No other layers or operations like dropout or maxpooling were included to isolate the effect of adding convolutional layers.

# Model
class recognitionModel(pl.LightningModule):
    def __init__(self, lr=0.001, batch_size=32):
        super().__init__()

        # Define and save hpams
        self.lr = lr
        self.batch_size = batch_size

        # Model Architecture
        self.linear = nn.Linear(112896, 10)

        # Function definitions
        self.loss = nn.CrossEntropyLoss()
        self.softmax = nn.Softmax(dim=1)
        self.relu = nn.ReLU()

        if (conv_layers > 0):
            if (not growing):
                # Convolutional layers (constant number of channels in each layer [32])
                self.conv = nn.ModuleList([nn.Conv2d(32, 32, 3, 1) for i in range(conv_layers)])
                # First layer has 1 input channel
                self.conv[0] = nn.Conv2d(1, 32, 3, 1)
                # Last layer has 784 output channels (same as input channels of linear layer)
                self.conv[conv_layers-1] = nn.Conv2d(32, 784, 3, 1)
________________________
- What you will do -
1. Reproduce the convolutional model excerpt starting with "# Define and" and going on through "self.loss = nn.CrossEntropyLoss()".
2. According to the convolutional model excerpt, why were layers such as dropout or maxpooling left out?
The entries have nothing to do with the convolutional model excerpt.

[Word and element location data]
________________________
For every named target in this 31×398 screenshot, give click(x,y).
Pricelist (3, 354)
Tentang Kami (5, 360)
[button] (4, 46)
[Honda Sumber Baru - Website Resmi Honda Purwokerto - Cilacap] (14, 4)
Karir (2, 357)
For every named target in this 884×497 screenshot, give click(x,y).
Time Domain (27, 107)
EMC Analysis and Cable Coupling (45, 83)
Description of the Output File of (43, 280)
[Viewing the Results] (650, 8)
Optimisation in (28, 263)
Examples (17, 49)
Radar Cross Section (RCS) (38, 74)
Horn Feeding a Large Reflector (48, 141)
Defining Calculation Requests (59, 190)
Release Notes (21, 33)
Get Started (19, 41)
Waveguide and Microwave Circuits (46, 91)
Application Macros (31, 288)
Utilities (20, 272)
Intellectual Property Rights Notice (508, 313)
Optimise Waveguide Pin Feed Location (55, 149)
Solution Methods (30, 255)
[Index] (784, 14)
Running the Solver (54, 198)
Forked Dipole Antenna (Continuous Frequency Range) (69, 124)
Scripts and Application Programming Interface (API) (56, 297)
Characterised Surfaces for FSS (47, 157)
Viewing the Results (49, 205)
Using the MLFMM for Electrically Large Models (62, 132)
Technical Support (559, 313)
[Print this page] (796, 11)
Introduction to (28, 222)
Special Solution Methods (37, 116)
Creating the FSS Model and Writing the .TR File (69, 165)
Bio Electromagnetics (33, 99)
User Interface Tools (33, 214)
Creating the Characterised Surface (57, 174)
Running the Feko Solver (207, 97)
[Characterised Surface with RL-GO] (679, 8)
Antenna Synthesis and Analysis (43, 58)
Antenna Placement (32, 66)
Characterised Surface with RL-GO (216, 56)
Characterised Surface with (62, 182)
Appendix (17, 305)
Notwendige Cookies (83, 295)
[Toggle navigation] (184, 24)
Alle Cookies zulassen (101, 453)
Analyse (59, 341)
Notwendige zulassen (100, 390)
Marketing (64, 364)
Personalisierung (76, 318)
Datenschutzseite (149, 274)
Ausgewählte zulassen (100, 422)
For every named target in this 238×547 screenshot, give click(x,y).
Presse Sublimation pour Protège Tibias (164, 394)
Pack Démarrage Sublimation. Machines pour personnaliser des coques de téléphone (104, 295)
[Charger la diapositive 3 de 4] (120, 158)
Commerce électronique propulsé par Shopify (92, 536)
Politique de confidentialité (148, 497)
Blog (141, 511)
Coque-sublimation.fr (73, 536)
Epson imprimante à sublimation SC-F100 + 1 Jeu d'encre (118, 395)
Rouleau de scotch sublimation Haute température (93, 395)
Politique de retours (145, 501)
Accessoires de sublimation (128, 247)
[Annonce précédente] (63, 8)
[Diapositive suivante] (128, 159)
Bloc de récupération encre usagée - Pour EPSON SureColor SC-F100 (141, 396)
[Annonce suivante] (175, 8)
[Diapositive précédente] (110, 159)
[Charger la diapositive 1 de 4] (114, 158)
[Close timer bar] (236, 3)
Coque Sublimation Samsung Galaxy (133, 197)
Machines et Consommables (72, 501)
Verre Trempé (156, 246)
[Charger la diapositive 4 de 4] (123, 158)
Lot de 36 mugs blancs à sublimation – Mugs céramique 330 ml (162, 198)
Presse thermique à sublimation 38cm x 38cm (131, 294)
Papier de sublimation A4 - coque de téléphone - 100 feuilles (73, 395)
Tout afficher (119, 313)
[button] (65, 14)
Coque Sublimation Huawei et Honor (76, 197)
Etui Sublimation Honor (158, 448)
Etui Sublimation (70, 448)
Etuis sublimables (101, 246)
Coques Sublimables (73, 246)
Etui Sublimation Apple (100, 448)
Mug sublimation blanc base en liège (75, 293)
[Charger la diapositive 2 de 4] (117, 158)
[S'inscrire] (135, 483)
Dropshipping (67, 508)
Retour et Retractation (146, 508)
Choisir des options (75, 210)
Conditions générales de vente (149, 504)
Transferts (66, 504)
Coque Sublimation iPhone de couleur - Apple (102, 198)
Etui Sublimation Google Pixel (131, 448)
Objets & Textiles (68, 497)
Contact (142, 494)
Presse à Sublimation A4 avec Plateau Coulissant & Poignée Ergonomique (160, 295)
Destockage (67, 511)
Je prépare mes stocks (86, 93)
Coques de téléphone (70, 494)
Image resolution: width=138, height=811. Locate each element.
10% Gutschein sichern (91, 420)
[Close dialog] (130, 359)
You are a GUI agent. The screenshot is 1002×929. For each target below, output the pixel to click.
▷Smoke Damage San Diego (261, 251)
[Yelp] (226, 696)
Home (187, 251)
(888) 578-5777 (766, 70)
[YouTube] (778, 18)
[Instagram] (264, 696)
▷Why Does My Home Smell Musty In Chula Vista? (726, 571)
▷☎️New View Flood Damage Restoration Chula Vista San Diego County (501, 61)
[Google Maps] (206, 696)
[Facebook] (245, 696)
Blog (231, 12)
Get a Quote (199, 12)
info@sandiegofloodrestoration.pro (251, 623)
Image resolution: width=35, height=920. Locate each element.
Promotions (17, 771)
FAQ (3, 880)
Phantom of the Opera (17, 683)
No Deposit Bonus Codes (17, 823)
________________________
- Exercise responses -
1.
# Define and save hpams
        self.lr = lr
        self.batch_size = batch_size

        # Model Architecture
        self.linear = nn.Linear(112896, 10)

        # Function definitions
        self.loss = nn.CrossEntropyLoss()

2. To isolate the effect of adding convolutional layers.